▶ **TASK OBJECTIVE**:
Reproduce all of the entries below word for word, leaving every line unchanged.
====== SUPPLIED ENTRIES ======
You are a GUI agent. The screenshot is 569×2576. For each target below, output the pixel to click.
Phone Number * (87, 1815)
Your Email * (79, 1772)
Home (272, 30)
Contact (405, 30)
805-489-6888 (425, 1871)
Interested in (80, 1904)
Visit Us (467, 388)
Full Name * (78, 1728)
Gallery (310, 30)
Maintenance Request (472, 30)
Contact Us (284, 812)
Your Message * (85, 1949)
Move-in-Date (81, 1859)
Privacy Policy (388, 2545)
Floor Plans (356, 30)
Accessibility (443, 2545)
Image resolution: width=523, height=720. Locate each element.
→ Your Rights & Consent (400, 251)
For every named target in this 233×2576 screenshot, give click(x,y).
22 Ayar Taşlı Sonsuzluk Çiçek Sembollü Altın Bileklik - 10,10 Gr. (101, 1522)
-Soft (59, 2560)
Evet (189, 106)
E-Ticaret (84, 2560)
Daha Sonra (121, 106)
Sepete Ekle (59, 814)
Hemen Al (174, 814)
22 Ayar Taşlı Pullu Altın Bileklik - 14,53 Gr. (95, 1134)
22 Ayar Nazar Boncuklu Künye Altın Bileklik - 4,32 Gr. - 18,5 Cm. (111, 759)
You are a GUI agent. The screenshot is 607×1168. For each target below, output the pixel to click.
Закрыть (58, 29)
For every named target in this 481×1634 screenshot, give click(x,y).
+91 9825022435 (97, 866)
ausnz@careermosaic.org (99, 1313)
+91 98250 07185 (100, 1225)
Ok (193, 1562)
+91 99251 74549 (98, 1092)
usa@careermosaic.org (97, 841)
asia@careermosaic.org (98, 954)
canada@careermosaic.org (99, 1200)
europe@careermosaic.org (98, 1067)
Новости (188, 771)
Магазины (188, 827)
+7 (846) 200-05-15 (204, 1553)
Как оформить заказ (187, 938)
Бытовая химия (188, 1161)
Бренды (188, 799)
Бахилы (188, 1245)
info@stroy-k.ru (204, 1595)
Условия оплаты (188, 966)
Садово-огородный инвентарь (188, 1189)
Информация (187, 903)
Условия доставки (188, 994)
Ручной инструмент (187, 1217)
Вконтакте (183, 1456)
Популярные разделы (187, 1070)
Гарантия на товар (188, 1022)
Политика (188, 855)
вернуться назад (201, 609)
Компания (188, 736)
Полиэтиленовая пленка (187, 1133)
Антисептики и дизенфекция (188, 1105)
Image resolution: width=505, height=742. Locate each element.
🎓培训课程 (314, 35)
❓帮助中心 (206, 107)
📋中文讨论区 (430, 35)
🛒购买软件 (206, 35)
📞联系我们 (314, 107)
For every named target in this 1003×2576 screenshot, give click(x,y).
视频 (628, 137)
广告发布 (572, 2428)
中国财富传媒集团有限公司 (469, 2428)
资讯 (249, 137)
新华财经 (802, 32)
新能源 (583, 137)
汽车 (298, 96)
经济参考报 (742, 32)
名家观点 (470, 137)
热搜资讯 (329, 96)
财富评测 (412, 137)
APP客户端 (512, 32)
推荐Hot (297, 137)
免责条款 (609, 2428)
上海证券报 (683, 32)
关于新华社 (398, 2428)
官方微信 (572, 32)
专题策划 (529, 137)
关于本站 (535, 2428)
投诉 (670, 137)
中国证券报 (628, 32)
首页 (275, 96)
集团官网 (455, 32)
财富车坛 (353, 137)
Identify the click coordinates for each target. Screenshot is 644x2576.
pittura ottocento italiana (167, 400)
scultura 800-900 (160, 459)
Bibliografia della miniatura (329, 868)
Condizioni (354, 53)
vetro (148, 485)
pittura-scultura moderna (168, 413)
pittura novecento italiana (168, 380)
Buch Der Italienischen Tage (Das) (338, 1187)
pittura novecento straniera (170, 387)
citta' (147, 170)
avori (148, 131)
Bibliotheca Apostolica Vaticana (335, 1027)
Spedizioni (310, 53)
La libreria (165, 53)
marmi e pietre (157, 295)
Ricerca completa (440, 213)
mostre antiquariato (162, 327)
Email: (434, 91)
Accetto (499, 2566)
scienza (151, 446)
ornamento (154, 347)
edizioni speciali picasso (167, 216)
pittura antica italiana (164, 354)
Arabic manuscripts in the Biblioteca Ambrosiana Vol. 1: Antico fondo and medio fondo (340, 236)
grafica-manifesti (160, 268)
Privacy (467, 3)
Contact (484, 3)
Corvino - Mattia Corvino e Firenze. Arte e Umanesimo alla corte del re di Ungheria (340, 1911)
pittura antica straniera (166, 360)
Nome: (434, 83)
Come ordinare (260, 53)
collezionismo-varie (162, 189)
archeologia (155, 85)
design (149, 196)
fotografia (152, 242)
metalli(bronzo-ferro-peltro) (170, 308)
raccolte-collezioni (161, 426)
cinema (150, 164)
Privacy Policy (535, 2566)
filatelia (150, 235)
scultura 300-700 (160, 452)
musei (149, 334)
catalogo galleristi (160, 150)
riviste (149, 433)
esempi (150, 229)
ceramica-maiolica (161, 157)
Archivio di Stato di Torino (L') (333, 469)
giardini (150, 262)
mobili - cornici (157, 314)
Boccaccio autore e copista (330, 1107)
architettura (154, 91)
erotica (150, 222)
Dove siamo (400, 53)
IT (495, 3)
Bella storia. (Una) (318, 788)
======
▶ **RESULT OF THIS EXERCISE**:
You are a GUI agent. The screenshot is 569×2576. For each target below, output the pixel to click.
Phone Number * (87, 1815)
Your Email * (79, 1772)
Home (272, 30)
Contact (405, 30)
805-489-6888 (425, 1871)
Interested in (80, 1904)
Visit Us (467, 388)
Full Name * (78, 1728)
Gallery (310, 30)
Maintenance Request (472, 30)
Contact Us (284, 812)
Your Message * (85, 1949)
Move-in-Date (81, 1859)
Privacy Policy (388, 2545)
Floor Plans (356, 30)
Accessibility (443, 2545)
Image resolution: width=523, height=720. Locate each element.
→ Your Rights & Consent (400, 251)
For every named target in this 233×2576 screenshot, give click(x,y).
22 Ayar Taşlı Sonsuzluk Çiçek Sembollü Altın Bileklik - 10,10 Gr. (101, 1522)
-Soft (59, 2560)
Evet (189, 106)
E-Ticaret (84, 2560)
Daha Sonra (121, 106)
Sepete Ekle (59, 814)
Hemen Al (174, 814)
22 Ayar Taşlı Pullu Altın Bileklik - 14,53 Gr. (95, 1134)
22 Ayar Nazar Boncuklu Künye Altın Bileklik - 4,32 Gr. - 18,5 Cm. (111, 759)
You are a GUI agent. The screenshot is 607×1168. For each target below, output the pixel to click.
Закрыть (58, 29)
For every named target in this 481×1634 screenshot, give click(x,y).
+91 9825022435 (97, 866)
ausnz@careermosaic.org (99, 1313)
+91 98250 07185 (100, 1225)
Ok (193, 1562)
+91 99251 74549 (98, 1092)
usa@careermosaic.org (97, 841)
asia@careermosaic.org (98, 954)
canada@careermosaic.org (99, 1200)
europe@careermosaic.org (98, 1067)
Новости (188, 771)
Магазины (188, 827)
+7 (846) 200-05-15 (204, 1553)
Как оформить заказ (187, 938)
Бытовая химия (188, 1161)
Бренды (188, 799)
Бахилы (188, 1245)
info@stroy-k.ru (204, 1595)
Условия оплаты (188, 966)
Садово-огородный инвентарь (188, 1189)
Информация (187, 903)
Условия доставки (188, 994)
Ручной инструмент (187, 1217)
Вконтакте (183, 1456)
Популярные разделы (187, 1070)
Гарантия на товар (188, 1022)
Политика (188, 855)
вернуться назад (201, 609)
Компания (188, 736)
Полиэтиленовая пленка (187, 1133)
Антисептики и дизенфекция (188, 1105)
Image resolution: width=505, height=742. Locate each element.
🎓培训课程 (314, 35)
❓帮助中心 (206, 107)
📋中文讨论区 (430, 35)
🛒购买软件 (206, 35)
📞联系我们 (314, 107)
For every named target in this 1003×2576 screenshot, give click(x,y).
视频 (628, 137)
广告发布 (572, 2428)
中国财富传媒集团有限公司 (469, 2428)
资讯 (249, 137)
新华财经 (802, 32)
新能源 (583, 137)
汽车 (298, 96)
经济参考报 (742, 32)
名家观点 (470, 137)
热搜资讯 (329, 96)
财富评测 (412, 137)
APP客户端 (512, 32)
推荐Hot (297, 137)
免责条款 (609, 2428)
上海证券报 (683, 32)
关于新华社 (398, 2428)
官方微信 (572, 32)
专题策划 (529, 137)
关于本站 (535, 2428)
投诉 (670, 137)
中国证券报 (628, 32)
首页 (275, 96)
集团官网 (455, 32)
财富车坛 (353, 137)
Identify the click coordinates for each target. Screenshot is 644x2576.
pittura ottocento italiana (167, 400)
scultura 800-900 (160, 459)
Bibliografia della miniatura (329, 868)
Condizioni (354, 53)
vetro (148, 485)
pittura-scultura moderna (168, 413)
pittura novecento italiana (168, 380)
Buch Der Italienischen Tage (Das) (338, 1187)
pittura novecento straniera (170, 387)
citta' (147, 170)
avori (148, 131)
Bibliotheca Apostolica Vaticana (335, 1027)
Spedizioni (310, 53)
La libreria (165, 53)
marmi e pietre (157, 295)
Ricerca completa (440, 213)
mostre antiquariato (162, 327)
Email: (434, 91)
Accetto (499, 2566)
scienza (151, 446)
ornamento (154, 347)
edizioni speciali picasso (167, 216)
pittura antica italiana (164, 354)
Arabic manuscripts in the Biblioteca Ambrosiana Vol. 1: Antico fondo and medio fondo (340, 236)
grafica-manifesti (160, 268)
Privacy (467, 3)
Contact (484, 3)
Corvino - Mattia Corvino e Firenze. Arte e Umanesimo alla corte del re di Ungheria (340, 1911)
pittura antica straniera (166, 360)
Nome: (434, 83)
Come ordinare (260, 53)
collezionismo-varie (162, 189)
archeologia (155, 85)
design (149, 196)
fotografia (152, 242)
metalli(bronzo-ferro-peltro) (170, 308)
raccolte-collezioni (161, 426)
cinema (150, 164)
Privacy Policy (535, 2566)
filatelia (150, 235)
scultura 300-700 (160, 452)
musei (149, 334)
catalogo galleristi (160, 150)
riviste (149, 433)
esempi (150, 229)
ceramica-maiolica (161, 157)
Archivio di Stato di Torino (L') (333, 469)
giardini (150, 262)
mobili - cornici (157, 314)
Boccaccio autore e copista (330, 1107)
architettura (154, 91)
erotica (150, 222)
Dove siamo (400, 53)
IT (495, 3)
Bella storia. (Una) (318, 788)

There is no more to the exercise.